75 percent of all of the students at this school come down with diarrhea over the course of the year, and at least 65 percent come down with full-blown dysentery.
The project was to build sanitary latrines and handwashing stations at the Tounto Secondaire Cycle.
Zac reports:
Exceeding all expectations, we have three latrines – one for boys, one for girls, and one for teachers. And we have a barrel with a spigot that the students are going to fill with water so that they can wash their hands.
The women will provide handmade soap, and the students and adults of Tounto will be responsible for cleaning and maintaining the latrines.

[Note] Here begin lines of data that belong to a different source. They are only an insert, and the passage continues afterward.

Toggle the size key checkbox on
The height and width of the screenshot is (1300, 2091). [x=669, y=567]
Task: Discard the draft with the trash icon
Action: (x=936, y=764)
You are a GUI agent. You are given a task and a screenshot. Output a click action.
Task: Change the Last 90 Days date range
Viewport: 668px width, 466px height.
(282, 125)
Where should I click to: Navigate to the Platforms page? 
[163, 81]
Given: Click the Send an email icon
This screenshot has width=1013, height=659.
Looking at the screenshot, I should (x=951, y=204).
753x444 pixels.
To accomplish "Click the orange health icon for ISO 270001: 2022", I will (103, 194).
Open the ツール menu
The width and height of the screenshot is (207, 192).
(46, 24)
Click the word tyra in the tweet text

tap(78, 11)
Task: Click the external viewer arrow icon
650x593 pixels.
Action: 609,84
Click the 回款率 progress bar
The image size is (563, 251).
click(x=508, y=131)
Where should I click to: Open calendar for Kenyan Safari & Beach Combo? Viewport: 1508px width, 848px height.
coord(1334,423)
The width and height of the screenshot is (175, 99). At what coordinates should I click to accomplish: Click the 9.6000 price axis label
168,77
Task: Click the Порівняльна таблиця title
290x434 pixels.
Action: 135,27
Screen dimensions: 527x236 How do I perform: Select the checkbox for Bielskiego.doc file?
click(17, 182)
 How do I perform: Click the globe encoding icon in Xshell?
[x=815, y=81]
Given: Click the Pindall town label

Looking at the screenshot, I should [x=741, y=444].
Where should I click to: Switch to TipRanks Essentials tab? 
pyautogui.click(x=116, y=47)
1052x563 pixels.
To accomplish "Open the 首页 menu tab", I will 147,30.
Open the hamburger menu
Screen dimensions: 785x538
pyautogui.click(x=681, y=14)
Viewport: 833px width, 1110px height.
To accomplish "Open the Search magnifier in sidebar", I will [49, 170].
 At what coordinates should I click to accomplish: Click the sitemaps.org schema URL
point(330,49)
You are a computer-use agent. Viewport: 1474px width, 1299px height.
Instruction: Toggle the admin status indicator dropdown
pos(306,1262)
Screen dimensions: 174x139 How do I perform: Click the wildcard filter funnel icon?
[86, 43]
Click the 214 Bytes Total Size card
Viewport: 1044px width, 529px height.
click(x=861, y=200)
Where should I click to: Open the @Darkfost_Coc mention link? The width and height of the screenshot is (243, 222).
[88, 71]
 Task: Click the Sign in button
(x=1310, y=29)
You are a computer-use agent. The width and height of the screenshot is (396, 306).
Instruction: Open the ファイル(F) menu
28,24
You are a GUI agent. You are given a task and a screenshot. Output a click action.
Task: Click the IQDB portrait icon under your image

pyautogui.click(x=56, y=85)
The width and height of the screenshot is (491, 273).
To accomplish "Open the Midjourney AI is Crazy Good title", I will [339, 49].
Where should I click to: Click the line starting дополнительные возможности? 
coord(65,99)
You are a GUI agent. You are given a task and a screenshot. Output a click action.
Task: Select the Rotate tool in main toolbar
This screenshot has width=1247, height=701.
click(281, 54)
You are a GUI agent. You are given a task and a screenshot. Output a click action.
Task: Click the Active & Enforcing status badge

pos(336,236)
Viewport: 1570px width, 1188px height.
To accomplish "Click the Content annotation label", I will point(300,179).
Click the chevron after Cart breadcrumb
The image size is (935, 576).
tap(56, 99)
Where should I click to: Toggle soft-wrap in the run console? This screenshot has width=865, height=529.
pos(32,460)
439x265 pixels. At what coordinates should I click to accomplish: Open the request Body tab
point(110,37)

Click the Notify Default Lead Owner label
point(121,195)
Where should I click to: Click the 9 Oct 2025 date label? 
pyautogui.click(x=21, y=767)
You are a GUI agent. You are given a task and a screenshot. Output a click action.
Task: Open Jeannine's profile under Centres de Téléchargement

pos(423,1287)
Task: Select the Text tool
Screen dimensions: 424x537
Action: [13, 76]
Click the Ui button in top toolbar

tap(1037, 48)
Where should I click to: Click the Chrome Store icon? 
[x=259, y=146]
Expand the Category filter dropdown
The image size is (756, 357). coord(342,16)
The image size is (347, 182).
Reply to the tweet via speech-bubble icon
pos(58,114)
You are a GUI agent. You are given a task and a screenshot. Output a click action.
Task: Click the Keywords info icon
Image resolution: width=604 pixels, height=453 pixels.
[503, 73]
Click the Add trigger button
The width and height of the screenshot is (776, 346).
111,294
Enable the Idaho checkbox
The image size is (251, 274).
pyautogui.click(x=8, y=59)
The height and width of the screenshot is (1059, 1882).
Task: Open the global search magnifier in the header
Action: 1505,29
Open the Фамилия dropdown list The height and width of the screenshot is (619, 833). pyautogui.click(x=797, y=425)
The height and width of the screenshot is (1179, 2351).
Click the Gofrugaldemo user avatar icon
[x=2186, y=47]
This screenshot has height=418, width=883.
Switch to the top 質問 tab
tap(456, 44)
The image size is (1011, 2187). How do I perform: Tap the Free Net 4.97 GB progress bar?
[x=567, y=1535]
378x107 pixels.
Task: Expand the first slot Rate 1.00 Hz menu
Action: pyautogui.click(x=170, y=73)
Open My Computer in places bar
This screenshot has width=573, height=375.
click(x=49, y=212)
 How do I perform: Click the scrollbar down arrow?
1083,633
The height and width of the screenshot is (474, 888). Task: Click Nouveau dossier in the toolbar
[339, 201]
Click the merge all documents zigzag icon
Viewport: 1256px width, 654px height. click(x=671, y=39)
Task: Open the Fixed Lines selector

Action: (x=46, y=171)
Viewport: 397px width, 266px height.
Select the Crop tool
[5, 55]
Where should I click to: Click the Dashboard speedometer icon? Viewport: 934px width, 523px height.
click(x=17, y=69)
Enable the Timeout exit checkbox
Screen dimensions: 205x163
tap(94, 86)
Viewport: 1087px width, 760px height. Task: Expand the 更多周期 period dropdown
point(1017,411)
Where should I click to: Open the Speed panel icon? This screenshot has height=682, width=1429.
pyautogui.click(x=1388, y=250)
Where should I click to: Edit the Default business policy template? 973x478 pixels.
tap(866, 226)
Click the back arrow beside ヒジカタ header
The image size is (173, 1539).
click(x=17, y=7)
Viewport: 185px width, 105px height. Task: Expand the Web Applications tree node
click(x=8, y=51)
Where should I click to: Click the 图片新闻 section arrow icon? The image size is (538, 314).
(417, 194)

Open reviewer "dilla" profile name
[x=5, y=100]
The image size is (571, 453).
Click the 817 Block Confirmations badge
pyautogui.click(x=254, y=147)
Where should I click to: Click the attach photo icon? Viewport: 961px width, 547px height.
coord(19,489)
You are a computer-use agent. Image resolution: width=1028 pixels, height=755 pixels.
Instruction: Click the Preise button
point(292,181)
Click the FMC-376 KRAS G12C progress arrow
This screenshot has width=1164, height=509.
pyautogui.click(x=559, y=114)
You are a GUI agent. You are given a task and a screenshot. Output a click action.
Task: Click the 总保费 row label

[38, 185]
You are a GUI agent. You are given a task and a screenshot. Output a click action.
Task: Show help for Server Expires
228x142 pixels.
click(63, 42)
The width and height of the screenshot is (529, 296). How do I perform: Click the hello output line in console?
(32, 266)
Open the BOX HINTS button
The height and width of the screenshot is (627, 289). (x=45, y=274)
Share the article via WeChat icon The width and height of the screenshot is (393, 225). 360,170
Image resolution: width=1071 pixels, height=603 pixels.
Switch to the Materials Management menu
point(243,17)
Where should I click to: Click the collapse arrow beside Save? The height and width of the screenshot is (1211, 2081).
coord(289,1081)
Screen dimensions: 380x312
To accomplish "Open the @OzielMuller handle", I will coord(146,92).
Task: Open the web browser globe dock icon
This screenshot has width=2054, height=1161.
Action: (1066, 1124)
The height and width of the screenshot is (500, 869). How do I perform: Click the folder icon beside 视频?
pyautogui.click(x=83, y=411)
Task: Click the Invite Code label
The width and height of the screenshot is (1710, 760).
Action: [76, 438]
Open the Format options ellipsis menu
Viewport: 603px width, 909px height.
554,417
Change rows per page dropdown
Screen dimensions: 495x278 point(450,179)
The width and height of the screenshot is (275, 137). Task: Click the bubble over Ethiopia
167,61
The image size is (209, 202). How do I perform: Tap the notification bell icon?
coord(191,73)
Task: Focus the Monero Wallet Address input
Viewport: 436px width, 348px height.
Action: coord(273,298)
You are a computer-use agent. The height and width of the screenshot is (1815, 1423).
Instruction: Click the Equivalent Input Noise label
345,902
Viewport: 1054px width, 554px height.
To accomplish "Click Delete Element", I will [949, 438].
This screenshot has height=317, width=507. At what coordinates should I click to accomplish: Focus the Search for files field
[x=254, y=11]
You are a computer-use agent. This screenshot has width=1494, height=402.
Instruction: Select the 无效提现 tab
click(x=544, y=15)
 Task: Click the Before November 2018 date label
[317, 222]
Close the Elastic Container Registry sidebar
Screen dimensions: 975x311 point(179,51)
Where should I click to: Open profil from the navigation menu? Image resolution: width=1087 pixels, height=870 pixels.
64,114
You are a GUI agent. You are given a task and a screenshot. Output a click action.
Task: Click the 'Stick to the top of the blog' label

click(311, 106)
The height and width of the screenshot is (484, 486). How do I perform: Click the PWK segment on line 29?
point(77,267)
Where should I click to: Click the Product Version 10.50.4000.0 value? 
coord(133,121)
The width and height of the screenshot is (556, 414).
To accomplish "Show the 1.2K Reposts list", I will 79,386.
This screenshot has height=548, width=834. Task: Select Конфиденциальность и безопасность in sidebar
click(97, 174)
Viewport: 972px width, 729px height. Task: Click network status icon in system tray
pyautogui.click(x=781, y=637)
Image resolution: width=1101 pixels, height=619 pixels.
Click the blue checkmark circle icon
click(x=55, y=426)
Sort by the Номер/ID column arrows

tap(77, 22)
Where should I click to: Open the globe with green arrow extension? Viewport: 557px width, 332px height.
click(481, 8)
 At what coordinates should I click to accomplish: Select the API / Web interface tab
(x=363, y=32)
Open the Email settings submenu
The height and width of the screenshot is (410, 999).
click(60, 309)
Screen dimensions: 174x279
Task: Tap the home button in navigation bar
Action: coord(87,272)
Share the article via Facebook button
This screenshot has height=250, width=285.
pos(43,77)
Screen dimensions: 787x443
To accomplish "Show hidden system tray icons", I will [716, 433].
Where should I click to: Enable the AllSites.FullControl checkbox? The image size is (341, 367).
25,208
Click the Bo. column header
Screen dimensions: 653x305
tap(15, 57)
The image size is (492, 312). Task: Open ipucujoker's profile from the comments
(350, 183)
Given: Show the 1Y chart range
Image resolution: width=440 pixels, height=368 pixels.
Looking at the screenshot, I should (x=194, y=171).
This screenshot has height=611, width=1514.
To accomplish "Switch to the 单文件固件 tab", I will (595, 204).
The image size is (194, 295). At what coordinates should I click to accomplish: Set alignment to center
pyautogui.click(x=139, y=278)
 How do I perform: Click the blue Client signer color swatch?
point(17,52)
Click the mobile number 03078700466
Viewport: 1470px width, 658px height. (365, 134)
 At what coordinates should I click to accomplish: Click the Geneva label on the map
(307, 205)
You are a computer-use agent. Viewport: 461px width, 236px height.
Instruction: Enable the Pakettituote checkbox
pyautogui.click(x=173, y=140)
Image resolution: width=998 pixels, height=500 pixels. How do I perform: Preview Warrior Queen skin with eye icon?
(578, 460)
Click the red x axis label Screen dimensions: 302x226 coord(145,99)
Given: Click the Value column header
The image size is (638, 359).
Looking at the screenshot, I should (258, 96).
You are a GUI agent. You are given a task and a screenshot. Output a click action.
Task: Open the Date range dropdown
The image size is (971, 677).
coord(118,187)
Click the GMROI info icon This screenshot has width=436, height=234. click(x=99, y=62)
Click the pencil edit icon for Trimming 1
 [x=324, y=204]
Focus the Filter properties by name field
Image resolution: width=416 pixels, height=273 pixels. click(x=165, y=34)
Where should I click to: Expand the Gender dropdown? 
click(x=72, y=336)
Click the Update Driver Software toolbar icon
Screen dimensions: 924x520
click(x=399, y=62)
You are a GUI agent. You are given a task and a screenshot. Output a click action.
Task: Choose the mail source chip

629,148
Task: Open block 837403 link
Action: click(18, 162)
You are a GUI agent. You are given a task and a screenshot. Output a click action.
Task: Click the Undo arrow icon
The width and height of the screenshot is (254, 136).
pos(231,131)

Project funds were used to buy cement and other construction materials. Secondaire Cycle student body collected sand, gravel, gravel and rocks.
Brick masons made the bricks, and the Tounto Youth Association made up of young men in their teens and twenties, provided the bulk of the labor.
This project is estimated to serve 200 people. It will have a great effect on the school and community, in that it will eliminate the epidemiological hazards of open defecation. It will have the greatest effect on schoolgirls, in that it will eliminate the shame of exposing themselves to perform their bodily functions, and thereby make it easier for them to remain in school.
Our thanks go to Zac, for implementing the project despite the difficulties, and to all of the participants who made it possible.
We again wish to thank The Soneva SLOW LIFE Trust for providing funding for this project.